| Provided records |
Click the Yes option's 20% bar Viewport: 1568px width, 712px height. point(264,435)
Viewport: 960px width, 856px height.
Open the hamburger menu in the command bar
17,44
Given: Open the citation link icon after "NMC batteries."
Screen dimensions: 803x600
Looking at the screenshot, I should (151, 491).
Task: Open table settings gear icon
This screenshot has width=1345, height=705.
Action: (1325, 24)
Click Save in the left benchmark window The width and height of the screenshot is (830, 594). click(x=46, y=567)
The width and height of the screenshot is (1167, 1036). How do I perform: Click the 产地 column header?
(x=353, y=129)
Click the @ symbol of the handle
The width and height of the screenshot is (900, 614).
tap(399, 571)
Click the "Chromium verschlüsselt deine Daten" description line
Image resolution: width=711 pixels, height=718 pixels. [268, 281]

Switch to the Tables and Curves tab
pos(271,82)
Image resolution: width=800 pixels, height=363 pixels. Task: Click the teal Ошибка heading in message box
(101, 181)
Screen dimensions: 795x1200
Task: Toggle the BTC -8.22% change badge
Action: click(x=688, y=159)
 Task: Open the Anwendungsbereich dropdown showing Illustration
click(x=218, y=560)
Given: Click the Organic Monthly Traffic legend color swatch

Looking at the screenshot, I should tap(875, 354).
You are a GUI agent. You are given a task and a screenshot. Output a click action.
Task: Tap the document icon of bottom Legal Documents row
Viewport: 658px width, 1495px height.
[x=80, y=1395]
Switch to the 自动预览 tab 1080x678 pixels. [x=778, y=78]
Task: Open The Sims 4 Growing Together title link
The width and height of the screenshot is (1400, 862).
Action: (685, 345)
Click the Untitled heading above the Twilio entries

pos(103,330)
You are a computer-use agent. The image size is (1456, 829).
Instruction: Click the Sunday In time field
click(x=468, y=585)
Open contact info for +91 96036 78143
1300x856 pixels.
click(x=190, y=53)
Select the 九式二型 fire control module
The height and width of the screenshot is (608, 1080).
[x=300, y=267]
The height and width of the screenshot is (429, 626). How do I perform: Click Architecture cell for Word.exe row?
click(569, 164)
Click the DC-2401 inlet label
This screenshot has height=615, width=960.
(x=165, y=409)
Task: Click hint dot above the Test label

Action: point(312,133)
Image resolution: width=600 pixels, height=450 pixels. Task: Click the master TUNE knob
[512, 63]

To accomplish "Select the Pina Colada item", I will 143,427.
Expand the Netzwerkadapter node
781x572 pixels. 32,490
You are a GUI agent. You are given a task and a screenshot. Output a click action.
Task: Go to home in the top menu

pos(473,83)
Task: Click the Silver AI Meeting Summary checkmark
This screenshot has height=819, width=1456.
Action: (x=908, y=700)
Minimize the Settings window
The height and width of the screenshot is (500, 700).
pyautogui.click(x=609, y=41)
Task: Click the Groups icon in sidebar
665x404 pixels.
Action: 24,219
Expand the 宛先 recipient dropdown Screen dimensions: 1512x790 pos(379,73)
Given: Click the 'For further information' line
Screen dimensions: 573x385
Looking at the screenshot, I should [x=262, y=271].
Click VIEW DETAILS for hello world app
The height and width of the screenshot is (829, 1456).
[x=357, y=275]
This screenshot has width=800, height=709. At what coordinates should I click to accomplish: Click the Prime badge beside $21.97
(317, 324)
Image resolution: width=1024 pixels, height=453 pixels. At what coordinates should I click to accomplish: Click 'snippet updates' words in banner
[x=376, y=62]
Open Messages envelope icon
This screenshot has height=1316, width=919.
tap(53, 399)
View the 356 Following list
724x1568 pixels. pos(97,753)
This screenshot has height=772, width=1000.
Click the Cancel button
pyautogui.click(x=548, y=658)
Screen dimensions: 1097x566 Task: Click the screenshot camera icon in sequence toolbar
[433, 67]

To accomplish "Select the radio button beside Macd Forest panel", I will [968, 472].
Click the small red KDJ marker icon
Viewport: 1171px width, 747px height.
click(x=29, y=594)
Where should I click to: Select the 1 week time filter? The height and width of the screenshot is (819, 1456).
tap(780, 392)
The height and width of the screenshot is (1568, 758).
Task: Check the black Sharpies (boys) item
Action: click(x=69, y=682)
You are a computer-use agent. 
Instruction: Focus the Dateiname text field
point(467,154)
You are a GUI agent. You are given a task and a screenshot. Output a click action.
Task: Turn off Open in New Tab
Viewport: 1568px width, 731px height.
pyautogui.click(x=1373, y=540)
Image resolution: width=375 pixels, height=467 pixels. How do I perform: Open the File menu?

| Brief |
Line by line, print the listing above exactly.

| Output below |
Click the Yes option's 20% bar Viewport: 1568px width, 712px height. point(264,435)
Viewport: 960px width, 856px height.
Open the hamburger menu in the command bar
17,44
Given: Open the citation link icon after "NMC batteries."
Screen dimensions: 803x600
Looking at the screenshot, I should (151, 491).
Task: Open table settings gear icon
This screenshot has width=1345, height=705.
Action: (1325, 24)
Click Save in the left benchmark window The width and height of the screenshot is (830, 594). click(x=46, y=567)
The width and height of the screenshot is (1167, 1036). How do I perform: Click the 产地 column header?
(x=353, y=129)
Click the @ symbol of the handle
The width and height of the screenshot is (900, 614).
tap(399, 571)
Click the "Chromium verschlüsselt deine Daten" description line
Image resolution: width=711 pixels, height=718 pixels. [268, 281]

Switch to the Tables and Curves tab
pos(271,82)
Image resolution: width=800 pixels, height=363 pixels. Task: Click the teal Ошибка heading in message box
(101, 181)
Screen dimensions: 795x1200
Task: Toggle the BTC -8.22% change badge
Action: click(x=688, y=159)
 Task: Open the Anwendungsbereich dropdown showing Illustration
click(x=218, y=560)
Given: Click the Organic Monthly Traffic legend color swatch

Looking at the screenshot, I should tap(875, 354).
You are a GUI agent. You are given a task and a screenshot. Output a click action.
Task: Tap the document icon of bottom Legal Documents row
Viewport: 658px width, 1495px height.
[x=80, y=1395]
Switch to the 自动预览 tab 1080x678 pixels. [x=778, y=78]
Task: Open The Sims 4 Growing Together title link
The width and height of the screenshot is (1400, 862).
Action: (685, 345)
Click the Untitled heading above the Twilio entries

pos(103,330)
You are a computer-use agent. The image size is (1456, 829).
Instruction: Click the Sunday In time field
click(x=468, y=585)
Open contact info for +91 96036 78143
1300x856 pixels.
click(x=190, y=53)
Select the 九式二型 fire control module
The height and width of the screenshot is (608, 1080).
[x=300, y=267]
The height and width of the screenshot is (429, 626). How do I perform: Click Architecture cell for Word.exe row?
click(569, 164)
Click the DC-2401 inlet label
This screenshot has height=615, width=960.
(x=165, y=409)
Task: Click hint dot above the Test label

Action: point(312,133)
Image resolution: width=600 pixels, height=450 pixels. Task: Click the master TUNE knob
[512, 63]

To accomplish "Select the Pina Colada item", I will 143,427.
Expand the Netzwerkadapter node
781x572 pixels. 32,490
You are a GUI agent. You are given a task and a screenshot. Output a click action.
Task: Go to home in the top menu

pos(473,83)
Task: Click the Silver AI Meeting Summary checkmark
This screenshot has height=819, width=1456.
Action: (x=908, y=700)
Minimize the Settings window
The height and width of the screenshot is (500, 700).
pyautogui.click(x=609, y=41)
Task: Click the Groups icon in sidebar
665x404 pixels.
Action: 24,219
Expand the 宛先 recipient dropdown Screen dimensions: 1512x790 pos(379,73)
Given: Click the 'For further information' line
Screen dimensions: 573x385
Looking at the screenshot, I should [x=262, y=271].
Click VIEW DETAILS for hello world app
The height and width of the screenshot is (829, 1456).
[x=357, y=275]
This screenshot has width=800, height=709. At what coordinates should I click to accomplish: Click the Prime badge beside $21.97
(317, 324)
Image resolution: width=1024 pixels, height=453 pixels. At what coordinates should I click to accomplish: Click 'snippet updates' words in banner
[x=376, y=62]
Open Messages envelope icon
This screenshot has height=1316, width=919.
tap(53, 399)
View the 356 Following list
724x1568 pixels. pos(97,753)
This screenshot has height=772, width=1000.
Click the Cancel button
pyautogui.click(x=548, y=658)
Screen dimensions: 1097x566 Task: Click the screenshot camera icon in sequence toolbar
[433, 67]

To accomplish "Select the radio button beside Macd Forest panel", I will [968, 472].
Click the small red KDJ marker icon
Viewport: 1171px width, 747px height.
click(x=29, y=594)
Where should I click to: Select the 1 week time filter? The height and width of the screenshot is (819, 1456).
tap(780, 392)
The height and width of the screenshot is (1568, 758).
Task: Check the black Sharpies (boys) item
Action: click(x=69, y=682)
You are a computer-use agent. 
Instruction: Focus the Dateiname text field
point(467,154)
You are a GUI agent. You are given a task and a screenshot. Output a click action.
Task: Turn off Open in New Tab
Viewport: 1568px width, 731px height.
pyautogui.click(x=1373, y=540)
Image resolution: width=375 pixels, height=467 pixels. How do I perform: Open the File menu?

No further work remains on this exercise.